Along with a library of scientific journals dating from the 17th century, the MBL tour visits the Marine Resources Center on MBL Street, where Ed Enos presides over tanks filled with sea creatures used in research.
"What does this remind you of?" says Enos, handing around a mass of gelatinous, fingerlike squid eggs to some shy youngsters. "Gummy bears!" He likens a sea urchin to "mom's pin cushion" and presses a finger to a toad fish's soft abdomen so that it grunts "like a frog."
Pontbriand suggests that if you want to experience what scientists do, get out on the water with OceanQuest. Located next to the WHOI docks on Great Harbor, OceanQuest's 63-foot, three-station research vessel is the brainchild of Kathy Mullin, a math and science teacher who moved to Cape Cod with her husband but couldn't find a teaching job. The 90-minute cruise starts on the bow, introducing the atmospheric and ocean dynamics that make our planet viable. There you'll take a water sample, and in the cabin, analyze it under a scope. On the stern, you might trawl and handle crabs, lightning fish, or any of 200 species found in just a 10-mile radius.
"In the fall we even see trigger fish, usually found in the tropics. The confluence of currents gives Cape Cod waters incredible diversity," Mullin says.
Science is present even in the spiritual quiet of the Garden of Our Lady, located on Millfield Street across from St.
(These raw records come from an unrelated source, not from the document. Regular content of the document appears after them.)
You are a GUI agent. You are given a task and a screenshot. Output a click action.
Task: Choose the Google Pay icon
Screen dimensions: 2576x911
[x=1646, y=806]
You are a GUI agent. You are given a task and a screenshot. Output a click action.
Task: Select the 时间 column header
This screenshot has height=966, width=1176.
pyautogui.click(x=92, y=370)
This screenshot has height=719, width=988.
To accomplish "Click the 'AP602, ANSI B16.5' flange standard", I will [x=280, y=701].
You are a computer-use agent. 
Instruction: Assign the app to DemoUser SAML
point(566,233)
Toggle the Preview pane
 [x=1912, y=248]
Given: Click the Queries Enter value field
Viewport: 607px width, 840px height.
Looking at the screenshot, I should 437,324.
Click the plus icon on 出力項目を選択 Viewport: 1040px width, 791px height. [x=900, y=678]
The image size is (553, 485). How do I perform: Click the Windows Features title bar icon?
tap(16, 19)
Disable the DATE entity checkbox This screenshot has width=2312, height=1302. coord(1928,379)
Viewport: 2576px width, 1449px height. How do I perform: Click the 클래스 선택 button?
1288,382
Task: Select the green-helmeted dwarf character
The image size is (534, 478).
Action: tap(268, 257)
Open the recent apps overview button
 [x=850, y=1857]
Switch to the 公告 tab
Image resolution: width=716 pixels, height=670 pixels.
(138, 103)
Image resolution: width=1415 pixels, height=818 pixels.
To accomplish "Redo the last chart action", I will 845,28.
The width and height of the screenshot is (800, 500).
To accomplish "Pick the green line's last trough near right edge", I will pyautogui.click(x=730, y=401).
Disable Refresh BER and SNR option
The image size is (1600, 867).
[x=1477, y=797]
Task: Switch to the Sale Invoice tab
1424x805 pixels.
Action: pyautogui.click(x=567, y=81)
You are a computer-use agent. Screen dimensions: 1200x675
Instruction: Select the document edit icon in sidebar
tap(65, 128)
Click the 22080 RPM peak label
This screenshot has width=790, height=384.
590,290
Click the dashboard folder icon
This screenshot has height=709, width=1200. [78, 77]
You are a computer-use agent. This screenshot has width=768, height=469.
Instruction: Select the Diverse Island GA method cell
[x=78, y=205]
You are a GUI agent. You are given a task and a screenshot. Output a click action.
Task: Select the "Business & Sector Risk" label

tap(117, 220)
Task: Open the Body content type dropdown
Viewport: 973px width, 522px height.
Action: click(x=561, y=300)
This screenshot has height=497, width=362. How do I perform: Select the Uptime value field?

Joseph Church. Created by Frances Lillie, who came in 1894 to study at the MBL, the garden offers a bench where you can contemplate the messages inscribed on the bell tower (Lillie named the two bells for Roman Catholic scientists Gregor Mendel and Louis Pasteur) and the prolific flowers with names like Lady's Slipper, Lady's Mantle, and Madonna Lily invoking the Virgin Mary.
The 700,000 daffodils may have passed, but the rhododendrons will be blooming in Spohr Gardens, an out-of-the-way landscape off Oyster Pond Road that's worth a painting or picnic in early June. Begun in the 1950s, the six-acre plot set on a still green pond was the passion of Margaret and Charles Spohr, who also collected the ships' anchors, bells, and millstones on display.
You could wind down the day with a brew and burger at "the Kidd" (Captain Kidd Restaurant on Water Street) where wisps of theoretical discourse can be heard among the tourists' din.
But if you like to bike, follow the Shining Sea Bikeway out Quissett Road to Quissett Harbor. New this year, the shore-hugging route, which many consider the sweetest on Cape Cod, has been extended from the Woods Hole Steamship Authority to County Road in North Falmouth, about 10 miles. Slightly north of Woods Hole proper, inner Quissett Harbor looks like a page from a children's book: deep and glade-like, dotted with classic sloops. Around the shoreline, the buildings of the former Quissett Harbor Hotel and James Marshall estate, now a conference facility of the National Academy of Sciences, recall Quissett's days as a 19th-century vacation spot.
A leafy trail shoots off to small beaches, and a narrow neck of land, the Knob, wraps its protective arm around the harbor. Here you can watch the sun set with a wide-open view to Buzzards Bay and the Elizabeth Islands.
While I was here, a boy splashed in the shallows with his parents. "Mom," he said, "isn't this the perfect place?"